• [TASK]:
Nothing but the lines from the one containing "Given: Set Bot Protection to Read Only" through the last line of the material should appear in the answer, transcribed exactly, pictures excluded.

'''

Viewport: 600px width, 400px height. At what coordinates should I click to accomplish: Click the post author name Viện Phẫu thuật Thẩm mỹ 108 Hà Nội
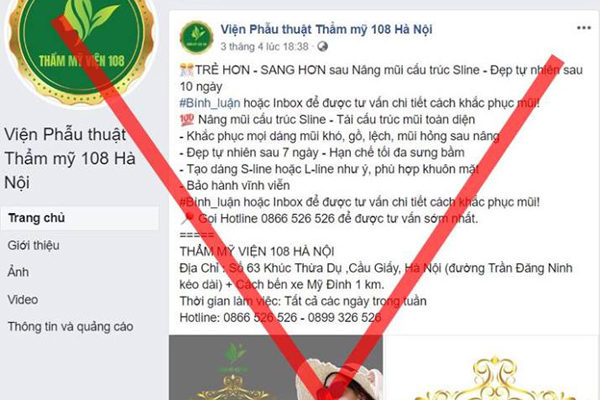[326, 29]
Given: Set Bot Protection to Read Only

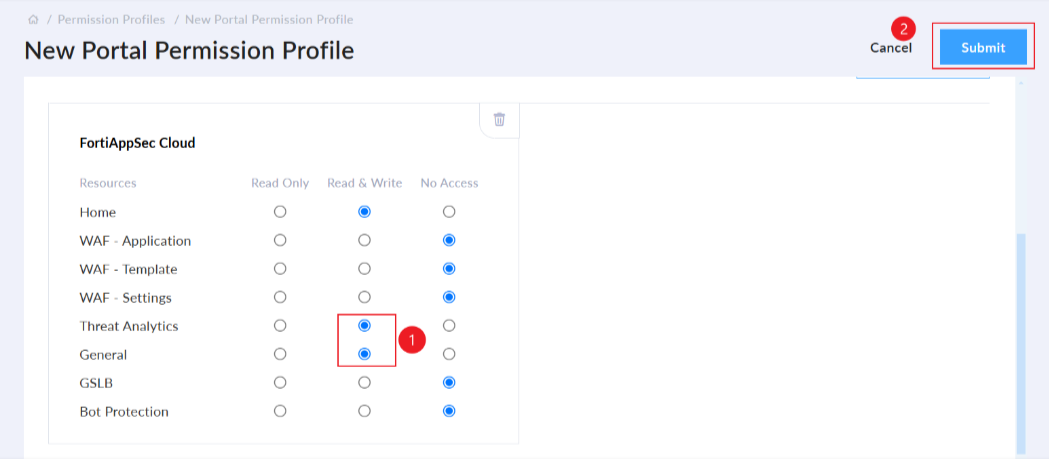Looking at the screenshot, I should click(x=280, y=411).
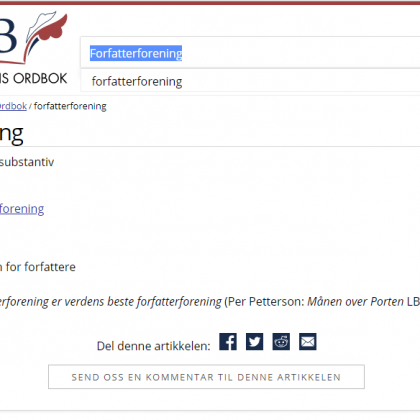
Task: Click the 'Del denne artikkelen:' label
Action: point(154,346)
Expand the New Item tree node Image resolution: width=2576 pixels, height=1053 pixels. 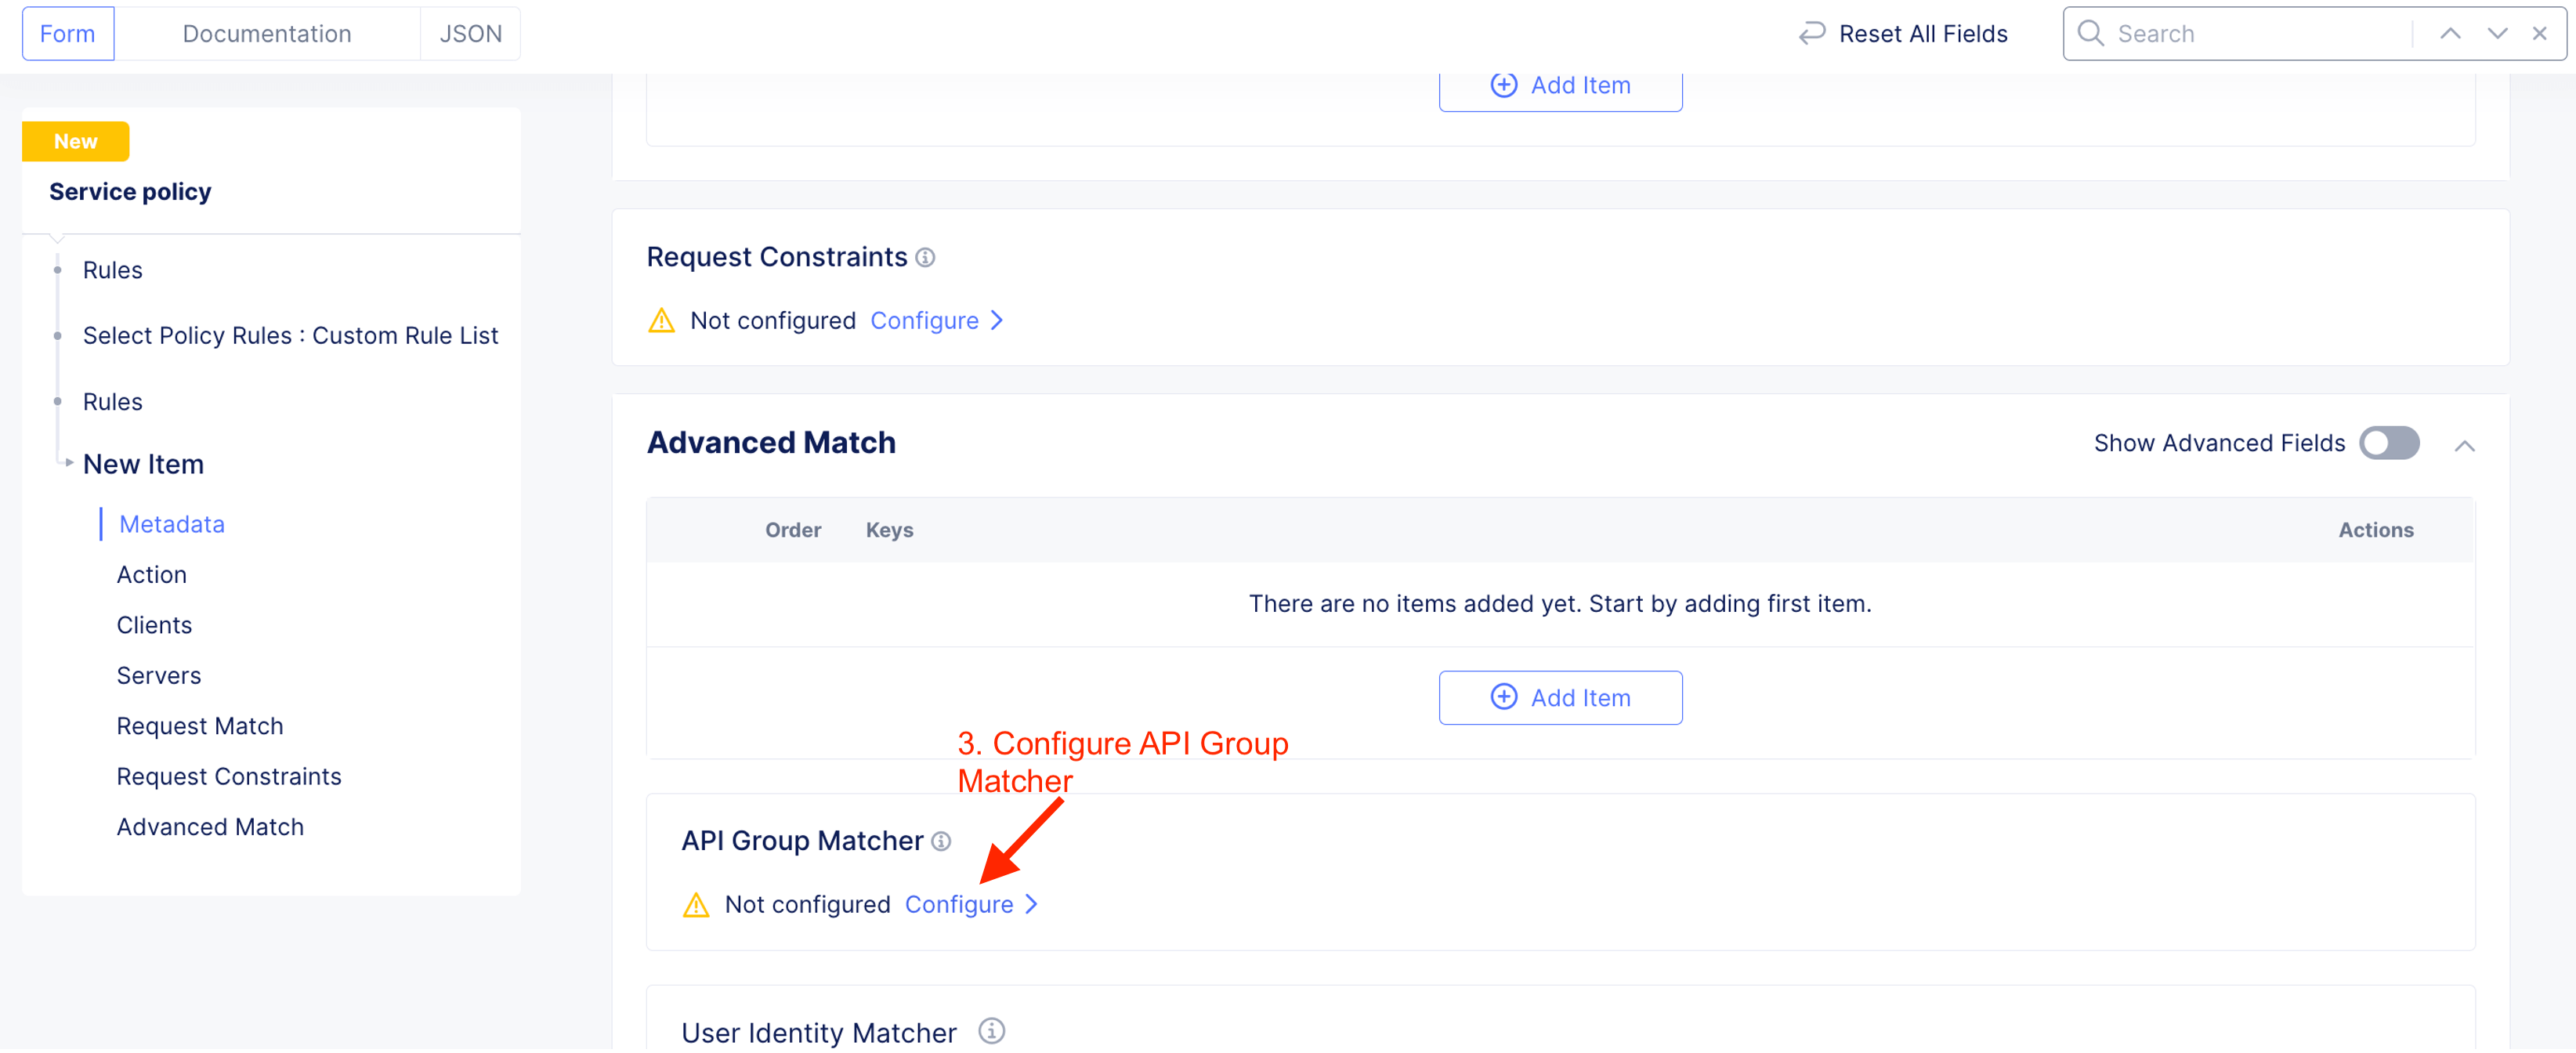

'''

• [REPLY]:
Given: Set Bot Protection to Read Only

Looking at the screenshot, I should click(x=280, y=411).
Task: Click the 'Del denne artikkelen:' label
Action: point(154,346)
Expand the New Item tree node Image resolution: width=2576 pixels, height=1053 pixels. 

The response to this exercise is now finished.